Exercises:
1. Please transcribe the misrepresentation passage from "An alternative to" up to and including "subject to misrepresentation.".
2. Summarize the misrepresentation passage in two sentences.

━━━ Quoted text

An alternative to the above conditional independence assumption is the assumption on the prevalence of misrepresentation, the q_j’s. For example, we can assume that the applicant has the same misrepresentation probability p₁ = p₂ for the two risk factors. When the true status is positive for both risk factors, it is reasonable to assume that there are only two possibilities on the misrepresentation status: the applicant either does not misrepresent on any risk factor, or misrepresents on both of them. That is, we have the prevalence of misrepresentation being q₄ = q₅ = 0. In such a case, the last mixture distribution in (4) will only have two components. This will dramatically simplify the model when there are more than two risk factors subject to misrepresentation.

━━━━━━
━━━ Source data

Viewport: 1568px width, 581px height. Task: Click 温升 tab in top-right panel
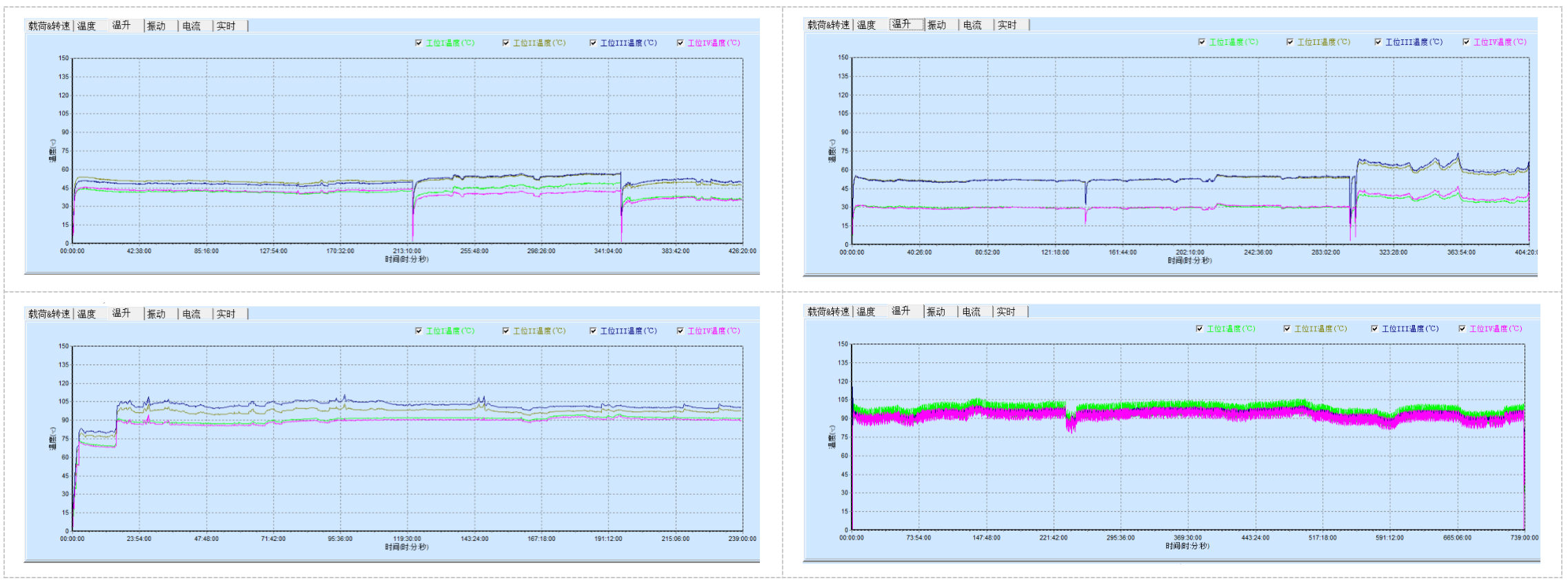(x=902, y=25)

━━━━━━

Answers to the tasks:
1.
An alternative to the above conditional independence assumption is the assumption on the prevalence of misrepresentation, the q_j’s. For example, we can assume that the applicant has the same misrepresentation probability p₁ = p₂ for the two risk factors. When the true status is positive for both risk factors, it is reasonable to assume that there are only two possibilities on the misrepresentation status: the applicant either does not misrepresent on any risk factor, or misrepresents on both of them. That is, we have the prevalence of misrepresentation being q₄ = q₅ = 0. In such a case, the last mixture distribution in (4) will only have two components. This will dramatically simplify the model when there are more than two risk factors subject to misrepresentation.

2. An alternative to the conditional independence assumption is an assumption on the prevalence of misrepresentation, such as giving the applicant the same misrepresentation probability for two risk factors. When both risk factors are truly positive, the applicant either misrepresents on neither or on both, so q₄ = q₅ = 0 and the last mixture distribution in (4) has only two components, which greatly simplifies the model when more than two risk factors are subject to misrepresentation.